これより先は「常識外の使い方」につき、閲覧は理解できる人に限る。
ここに「スルッとKANSAI 3day・2dayチケット」なるフリー切符がある。この切符の価格は2009年4月現在、大人用5000円、子供用2500円で、発売する箇所と有効期間の違う3種類が発売されている。
種類 | 有効期間 | 発売場所・入手方法 |
---|---|---|
「全国版3day」 | 有効期間内で連続した3日間有効(2009年4月より発売・交換期間及び有効期間が設定され、設定された期間までにクーポンを交換し使わないと効力を失う。) | クーポンを取り扱いのある旅行会社各主要支店・主要営業所・主要旅行センターで発券してもらい、そのクーポンをフリー区間内の指定された交換場所で交換する。近畿2府4県及び三重県下の旅行会社各支店等は除外されている。 |
「全国版2day」 | 有効期間内で任意の2日間有効(発売・交換・有効期間の設定は上記「3dayチケット」と同じ) | 上記「全国版3day」と同じ。 |
「関西限定版3day」 | 有効期間内で任意の3日間有効 | 関西2府4県内の指定された駅・バス案内所等で発売する。三重県内においてはフリー区間に含まれる有人改札駅(名張・桔梗が丘・伊賀神戸)でのみ発売する。「関西限定版3day」の発売箇所はこのページの一番最後に記した「スルッとKANSAI 3dayチケット関西限定版」専用ページ(のURL)を参照すること。 |
違うのはその部分だけで、
の2点については全く同一内容となっている。
この切符については、横見裕彦氏が「この想いを覆すきわめて衝撃的ともいえる切符」と著書「JR全線全駅下車の旅」で評価しており、JR全線全駅下車のみならず私鉄全線全駅下車にも彼を駆り立てた要因の一つになっているようだ。だがこのフリー切符は「文句なし」と褒め称えるほど完璧なものではない。乗車可能な路線及び区間は「この値段でここまで利用できるなら」と褒めるが、優待特典については残念ながら「何か物足りない」感じがある。
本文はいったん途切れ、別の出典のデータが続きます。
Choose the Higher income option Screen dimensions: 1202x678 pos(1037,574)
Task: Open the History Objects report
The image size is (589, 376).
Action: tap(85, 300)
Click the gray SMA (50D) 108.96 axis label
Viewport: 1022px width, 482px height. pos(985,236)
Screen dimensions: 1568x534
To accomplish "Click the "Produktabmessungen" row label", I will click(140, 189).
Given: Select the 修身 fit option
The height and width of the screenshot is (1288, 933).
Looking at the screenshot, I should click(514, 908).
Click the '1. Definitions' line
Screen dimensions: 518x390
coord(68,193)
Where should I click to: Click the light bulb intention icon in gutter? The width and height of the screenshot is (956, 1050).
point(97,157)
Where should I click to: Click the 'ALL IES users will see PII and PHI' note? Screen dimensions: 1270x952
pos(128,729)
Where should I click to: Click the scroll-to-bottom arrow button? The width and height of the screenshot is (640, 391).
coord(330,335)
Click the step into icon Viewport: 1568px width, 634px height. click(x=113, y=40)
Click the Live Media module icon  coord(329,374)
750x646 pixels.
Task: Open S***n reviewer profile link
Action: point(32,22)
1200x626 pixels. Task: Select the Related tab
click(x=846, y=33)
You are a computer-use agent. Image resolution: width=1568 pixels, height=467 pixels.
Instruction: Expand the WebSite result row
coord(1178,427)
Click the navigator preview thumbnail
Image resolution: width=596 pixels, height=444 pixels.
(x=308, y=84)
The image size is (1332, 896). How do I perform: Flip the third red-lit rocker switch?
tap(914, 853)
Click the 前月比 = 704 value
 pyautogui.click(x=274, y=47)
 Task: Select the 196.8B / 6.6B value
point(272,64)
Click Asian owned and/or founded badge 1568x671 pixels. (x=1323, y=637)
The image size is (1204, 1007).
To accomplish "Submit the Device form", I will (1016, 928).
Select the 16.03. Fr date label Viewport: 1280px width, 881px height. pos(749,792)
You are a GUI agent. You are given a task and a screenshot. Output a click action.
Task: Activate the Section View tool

「スルッとKANSAI 3day・2dayチケット」が利用可能な路線・区間は広範囲に及ぶ。行こうと思えば西は姫路、南は和歌山や高野山、東は石山寺、そして北は比叡山延暦寺にまで行けてしまう。これだけ広範囲であると、フリー区間には入っているが沿線の観光施設等での優待特典がない路線は、その路線を利用する価値が半減してしまうから沿線在住者以外には利用してもらえない。広範囲に散らばる「優待特典対象施設」は、恐らくそこを意識して設定されているんだろうと思う。思うが……観光客が多い神戸北野地区、大阪市内、そして京都洛北地区における優待特典の少なさはあんまりではないか?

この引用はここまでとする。